On my grandmother’s side, she came from the old nobility of Provence and had the title of Marquise de Bionneau d’Eyragues in the Alpilles. In 1789, the French started to dismantle the castle and my grandfather fled to Haiti – Saint Domingue at the time. Then there was the revolt of the blacks against the nobility, so he fled again and was picked up by the English ships (at war with France). He was put in prison in Jamaica and after 6 months they were told to leave. Since they couldn’t go home, they went to Louisiana. Their children, including my great-great-great-grandmother, decided to return to Eyragues to recover what was left of the castle but it was completely demolished. Her children all had careers as ambassadors, diplomats or soldiers.
It is thanks to them that I had this desire to study, to serve my country and to have this fiber in the business world. It is because they were courageous that I was able to do what I did. Some were slaves and descendants of slaves, others could have ended up on the guillotine and others served France. This is my heritage and I wanted to leave a trace of these people other than by telling their lives to my children.
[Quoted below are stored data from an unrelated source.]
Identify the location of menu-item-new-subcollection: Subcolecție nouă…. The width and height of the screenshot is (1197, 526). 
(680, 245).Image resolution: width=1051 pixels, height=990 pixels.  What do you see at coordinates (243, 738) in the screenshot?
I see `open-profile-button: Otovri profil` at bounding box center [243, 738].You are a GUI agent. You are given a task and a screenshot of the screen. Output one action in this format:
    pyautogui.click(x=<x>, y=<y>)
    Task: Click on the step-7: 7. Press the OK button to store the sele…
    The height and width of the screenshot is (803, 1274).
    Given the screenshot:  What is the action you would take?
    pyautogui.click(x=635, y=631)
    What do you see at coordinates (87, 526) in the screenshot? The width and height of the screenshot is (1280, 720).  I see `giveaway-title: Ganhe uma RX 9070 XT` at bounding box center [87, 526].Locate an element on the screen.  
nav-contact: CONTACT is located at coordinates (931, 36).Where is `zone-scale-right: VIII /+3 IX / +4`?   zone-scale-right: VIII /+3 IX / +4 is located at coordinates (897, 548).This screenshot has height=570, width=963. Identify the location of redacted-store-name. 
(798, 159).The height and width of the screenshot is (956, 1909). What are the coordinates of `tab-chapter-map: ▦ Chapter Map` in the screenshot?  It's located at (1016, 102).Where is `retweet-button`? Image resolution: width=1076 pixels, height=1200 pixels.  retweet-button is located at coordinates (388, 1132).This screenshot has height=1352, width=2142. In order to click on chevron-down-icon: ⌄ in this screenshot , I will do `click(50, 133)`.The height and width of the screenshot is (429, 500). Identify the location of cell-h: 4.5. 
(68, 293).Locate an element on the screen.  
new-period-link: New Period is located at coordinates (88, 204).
And it is by making wine that I had this beautiful opportunity to pay tribute to them, by giving each vintage a profile that corresponds to my ancestors.
That’s why the first rosé cuvée has a “dodo“, to remind us of Mauritius where Pauline, the first Fauvette, lived. The cork is also made of sugar cane fiber. The other red and white vintages will also have symbols reminiscent of my ancestors. All the vintages will have a black pewter cap.
SP: And so the next wines will be…
BF: The Chardonnay and Syrah, coming out in September, and the Merlot in December. I’m really looking forward to the Syrah, which is going to be amazing.
The Bees are proud to accompany Bertrand Fauvette in this new and wonderful adventure.